Sketch (once the token exists)
A .github/workflows/otel-benchmark-trigger.yml in rippled, workflow_dispatch
with inputs for the two refs / TPM / duration, whose single step dispatches
perf-iac:
steps:
- dispatch perf-internal.yml on ripple/perf-iac
using gh CLI (or actions/github-script) authenticated with
secrets.PERF_IAC_DISPATCH_TOKEN, passing the same -f inputs as the
manual command above.
Notes / caveats:
- This only kicks off the perf-iac run; the actual provisioning, build,
load, and profiling still execute in perf-iac under its own OIDC role
and repo
vars— so no rippled-side AWS access is needed, only the dispatch token. - Results still surface in the perf-iac Actions run + Slack, not in rippled CI. If rippled-side visibility is wanted, the trigger job can poll the dispatched run and echo its conclusion/report URL into the rippled job summary.
Lessons learned
- A parent-directory
.gitignore(tasks/) silently excluded the Ansible role'stasks/main.yml.

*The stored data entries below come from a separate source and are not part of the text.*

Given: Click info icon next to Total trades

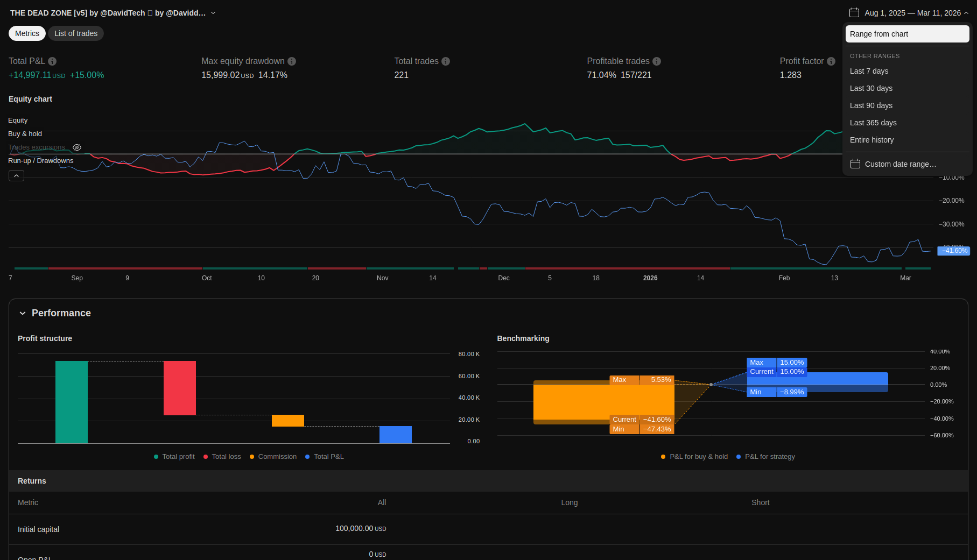Looking at the screenshot, I should [x=446, y=61].
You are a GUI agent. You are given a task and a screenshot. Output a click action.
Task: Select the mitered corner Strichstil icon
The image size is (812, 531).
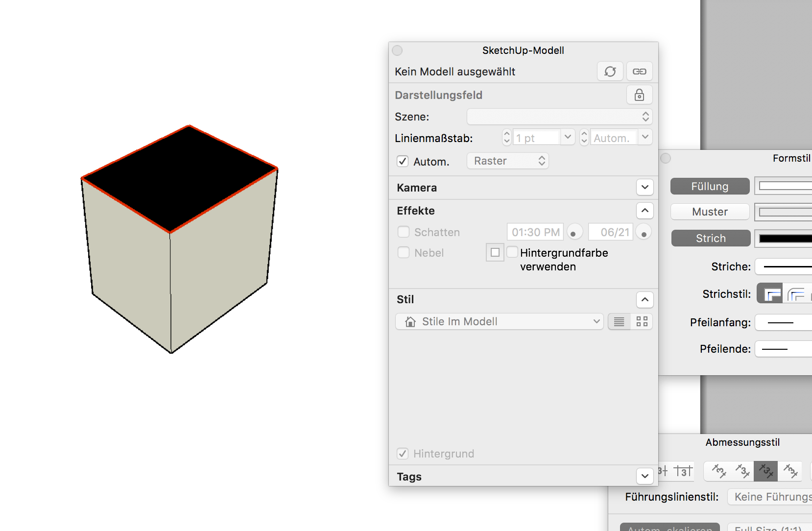(x=770, y=294)

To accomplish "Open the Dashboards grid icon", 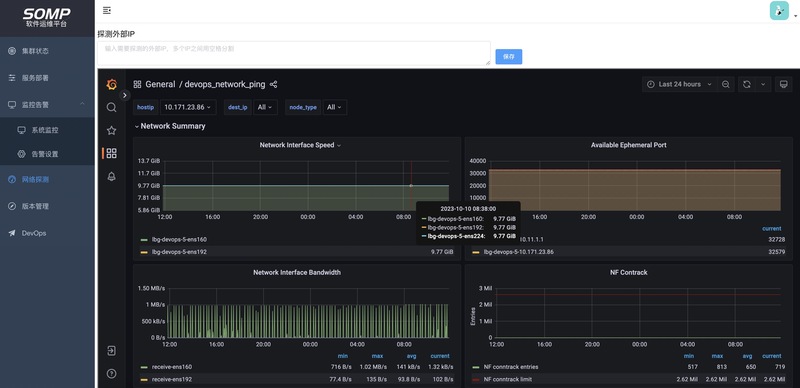I will pos(111,153).
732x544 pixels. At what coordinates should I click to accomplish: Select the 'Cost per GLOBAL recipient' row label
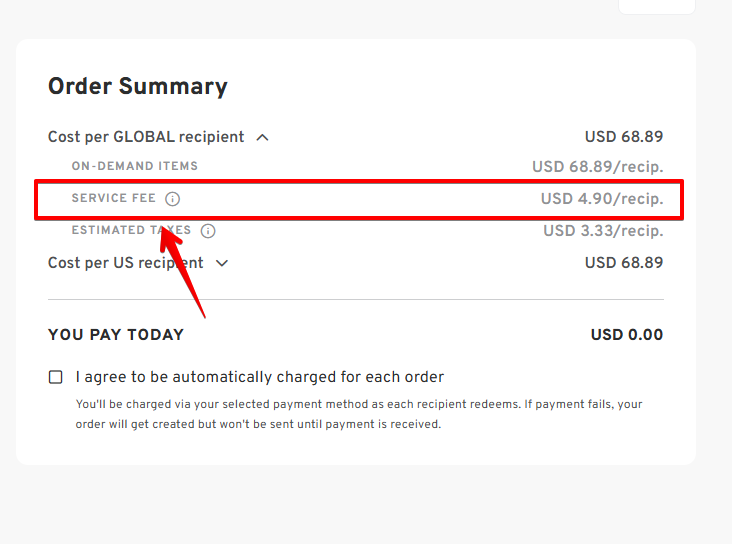[x=146, y=137]
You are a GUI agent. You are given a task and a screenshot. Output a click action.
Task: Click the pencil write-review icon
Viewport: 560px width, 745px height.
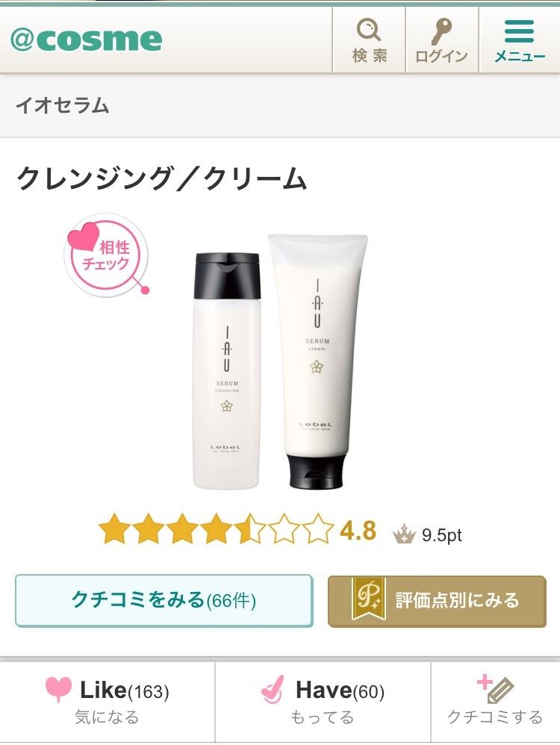tap(495, 688)
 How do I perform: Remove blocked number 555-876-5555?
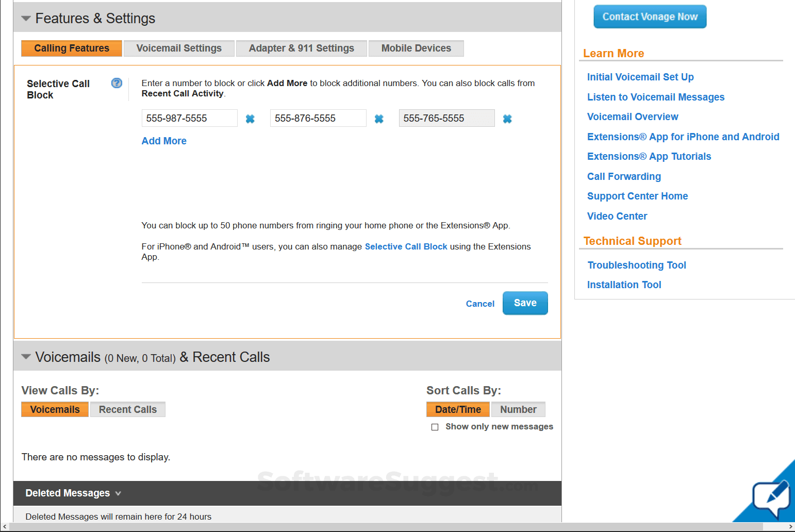pyautogui.click(x=379, y=118)
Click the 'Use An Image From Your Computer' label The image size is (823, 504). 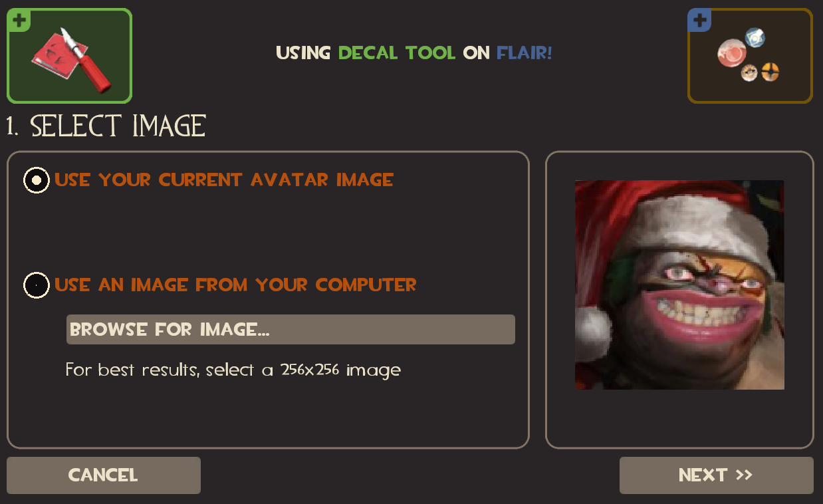tap(235, 285)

The role committed without its tasks file and ran as a no-op — the collector never installed, leaving the OTLP endpoint dead. Always verify what is tracked (git ls-files <role>/) after committing a new role, not just what exists locally; runansible-playbook --syntax-checkon the pushed tree. - Matrix legs run
max-parallel: 1— on-demand and baseline run sequentially on one dynamic env (good for comparability; doubles wall-clock). - Validate the role mechanics locally (syntax-check, render templates); the
full integration (real AMI apt install, 5-node provisioning, load) only
exercises in the pipeline — so a short
test_durationsmoke run is the cheapest way to shake out integration bugs before a long measurement run.